While preclinical research is a good starting point, Dr. Hans Langendijk, professor and chair of the department of radiation oncology at the University Medical Center in Groningen in the Netherlands, cautions that it lacks essential information in a number of its findings. The most important of these critiques, he said, includes the need for radio-biological experiments to confirm that first results can be replicated under different circumstances, and assessments of potential late-term outcomes.
“What we see in radiation therapy is acute toxicities that may occur during the course of radiation and immediately after radiation,” he said. “Most of these studies have been focusing on those complications, but the mechanisms that may result in late complications — which, in some cases, may occur even 10-15 years after — are completely unknown.”
Fractionation is another area where Langendijk said work needs to be done.
"The first question is IF we have to fractionate or not. The second issue is when you give the entire treatment in just a fraction of a second, you have to be very sure that the dose delivery is correct, which requires intense physics quality assurance."
Bringing flash to the clinic will also require better equipment because existing linear accelerators are incapable of delivering radiation doses at the required speed. Loo and his colleagues at Stanford are working to change this by partnering with the SLAC National Accelerator Laboratory in an ongoing program called PHASER, which incorporates multiple technological advantages aimed at delivering ultrafast radiation treatment.
Developing the technology to deliver flash is itself a two-fold challenge. Making those capabilities viable for actual healthcare providers means that financial considerations must also be made.
"Cost of technology has to be reduced and designed for better economy, compactness and compatibility with available infrastructures so you don't have to build new buildings just to put in a machine,” said Loo. “There needs to be better automation and clinical efficiency so that more patients can be treated on any given system in any given amount of time."
From there a host of new questions open up, such as how to train medical personnel on using the technology and how to ensure patient access to the treatment, which will depend on health policies, healthcare systems and local politics of individual countries and insurance companies.
One step at a time
While flash may be years away from being used on patients in everyday settings, a great amount of progress has been made around it, including the introduction of clinical trials for humans.

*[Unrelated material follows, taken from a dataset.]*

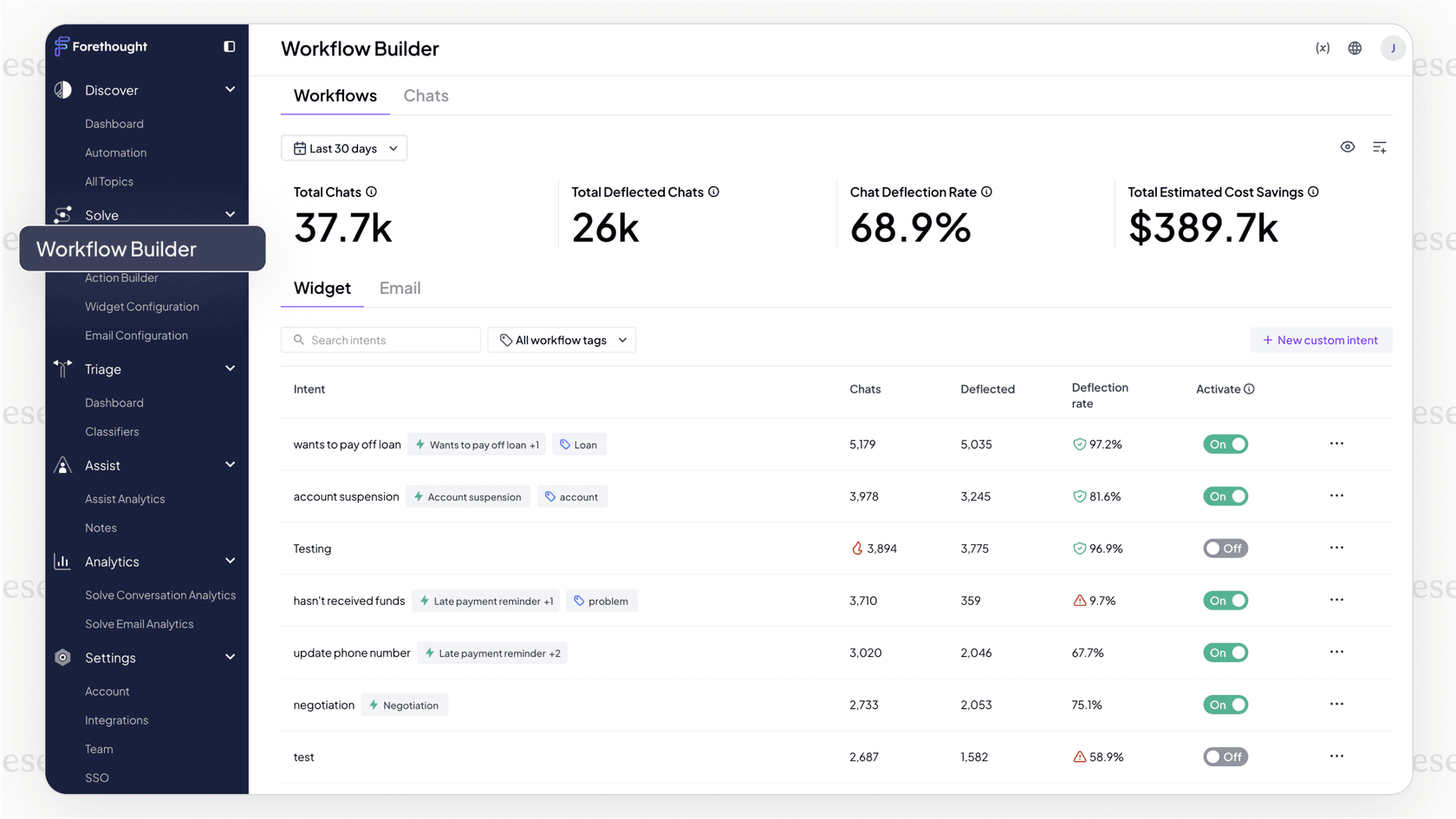Open the Last 30 days date dropdown
This screenshot has width=1456, height=819.
[343, 147]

“If successful, we could treat patients in a fraction of a second, instead of in seven weeks, with less radiation-induced complications, and with a very high probability to obtain tumor control,” said Langendijk. “This may be one of the most exciting developments I’ve seen in my career.”

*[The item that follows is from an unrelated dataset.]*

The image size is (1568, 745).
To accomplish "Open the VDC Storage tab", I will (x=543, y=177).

The aim behind flash therapy is not just to enhance treatment efficiency but access at lower costs, according to Loo. "Our goal is to develop technology to allow flash ultimately to be used in place of existing radiotherapy, enabling it to bring down price and open up greater access to lifesaving treatments for patients.”
Those are big goals, and achieving them will require the accumulation of evidence to illustrate its benefits. On this front, there is still a tremendous amount of work to be done.
“I am optimistic, and do believe flash will find a role in radiation oncology,” said Vujaskovic. “It will be a major step forward in how radiation is delivered, but again, we need to have more solid, firm data to move this to become a standard of care.”